Step Two: Choose a Standing Tree or Blind Location
Before making a final decision on the correct placement of the bathtub, I like to choose a central tree. While good cover is always nice in a holder configuration, it is critical in a set of water holes. Before a white tail rests and lowers its head to eat or drink, it will be on high alert for danger. The deer know they are vulnerable after consuming food and water – which is why you have seen them feeding or drinking deer by eating little or taking a sip, and then cutting their head up periodically. You will want to have plenty of cover-up around your season so that the deer does not spot you. I like to consider the prevailing winds in an area, then pick a tree in the direction of the wind of my pond country that has numerous trunks, or at least a fork and heavy limbs, that will help me hide when I am shooting the place.
Step Three: Fill the tub
Last year I installed three livestock tanks as a water source. The one I could get one using the van. I tied another one to the back of my ATV. And for the third time, I hired my retired (and very strong) brother-in-law to help me crawl through the lumber in place. These were medium function tanks that were very easy to handle. However, if you are going some distance, plan to take your time and rest occasionally.
Step Four: Take the dig
Place the bathtub in the exact place you want and then use your shovel to trace a rough outline of its shape and size. Then slide the tub sideways and start digging to create a hole slightly larger than your contour. If it is rocky, you may need to bring out the worst offenders with a pickaxe. Once the hole is close to the right size, slide the tub and check that the bottom of the hole is relatively level; this will help your pond hold more water than if it sits on a slope. Make sure there are no large stones at the bottom that could damage or pierce the tub. Not only is the water heavy, but the deer will also stay in the tub and their sharp hooves can pierce any weak points created by rocks or sticks. Once you are sure that the bathtub is at the right level and does not risk being punctured, fill in the dirt in the gap between the bathtub and the ground and, if your bathtub is on a hill, collect enough dirt on the upside down side in order to drain the water. in your bathtub. .
Step Five: Add water and chop the deer
If you are smart enough to control the weather and dig in before a good rain, your bathtub should be well filled yourself. But I am usually very impatient about this and transport water instead. Usually fill half a dozen 5-gallon buckets with lids and make several trips, holding one bucket in each hand. This usually gets enough water in the tub to start pulling the deer. (This is actually more tedious than transporting the bathtub itself, so take your time or ask for help). If rainfall keeps the “pond” full, perfect; otherwise I will visit the site periodically to make sure there is enough water to keep the deer interested. Expect visitors fairly quickly, as white-tailed deer (and other wildlife) seem to smell the water in a hurry and will start using your pond frequently.
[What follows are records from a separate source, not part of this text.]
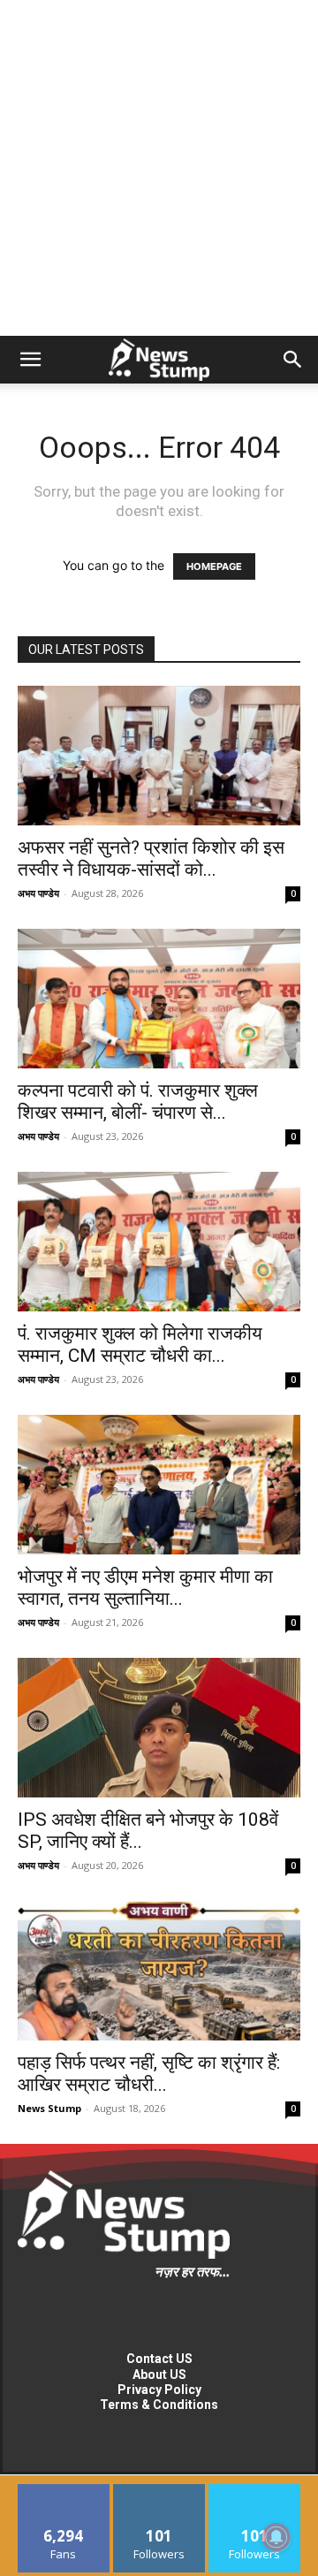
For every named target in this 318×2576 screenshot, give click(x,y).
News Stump (49, 2108)
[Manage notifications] (276, 2537)
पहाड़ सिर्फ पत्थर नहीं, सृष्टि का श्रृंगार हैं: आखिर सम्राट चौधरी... (149, 2073)
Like (64, 2490)
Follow (159, 2490)
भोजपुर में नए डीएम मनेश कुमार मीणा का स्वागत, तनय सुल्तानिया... (145, 1587)
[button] (30, 360)
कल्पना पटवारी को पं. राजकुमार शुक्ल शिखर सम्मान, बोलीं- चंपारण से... (138, 1101)
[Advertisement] (159, 168)
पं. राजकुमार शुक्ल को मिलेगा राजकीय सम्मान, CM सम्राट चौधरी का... (140, 1344)
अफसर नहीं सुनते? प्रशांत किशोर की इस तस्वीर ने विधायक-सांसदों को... (151, 858)
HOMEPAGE (214, 566)
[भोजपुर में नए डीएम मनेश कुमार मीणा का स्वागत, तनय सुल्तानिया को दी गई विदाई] (159, 1484)
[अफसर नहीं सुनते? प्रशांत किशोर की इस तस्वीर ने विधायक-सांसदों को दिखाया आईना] (159, 755)
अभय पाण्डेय (38, 893)
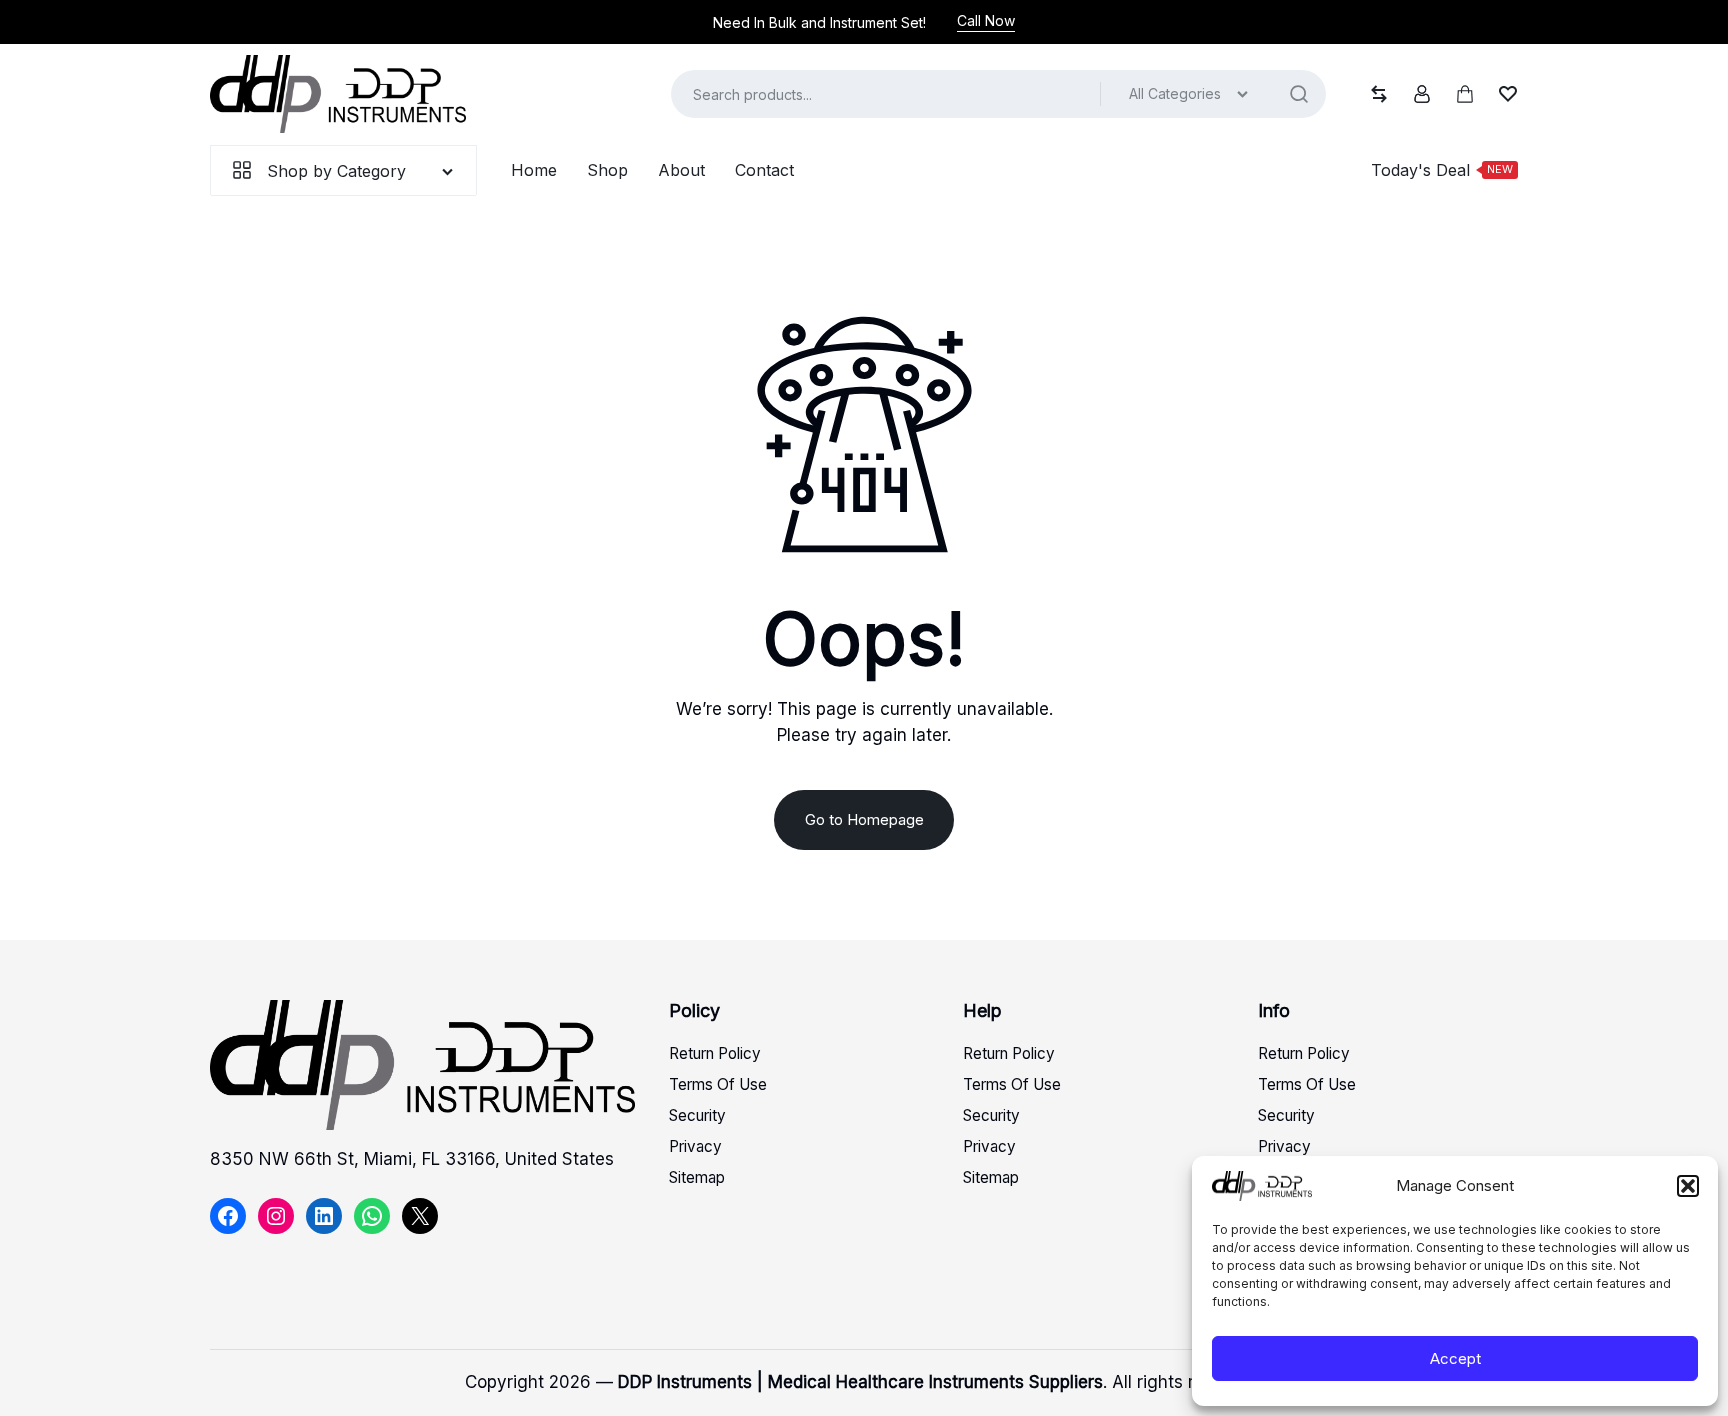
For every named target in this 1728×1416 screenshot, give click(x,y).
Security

I also like to bring some rye seed and dig it into the fresh dirt at the edges of the pond. This will not only help stabilize the soil in the event of a heavy rain, but will give the deer something to bite, increasing traction. Finally, support a heavy rod that extends from the edge of your pond to the bottom. This will allow rodents and squirrels to escape when they climb into your pool for a drink. I have learned the hard way that drowned creatures can spice up a pool in a hurry, and that deer do not care about the wind more than I do.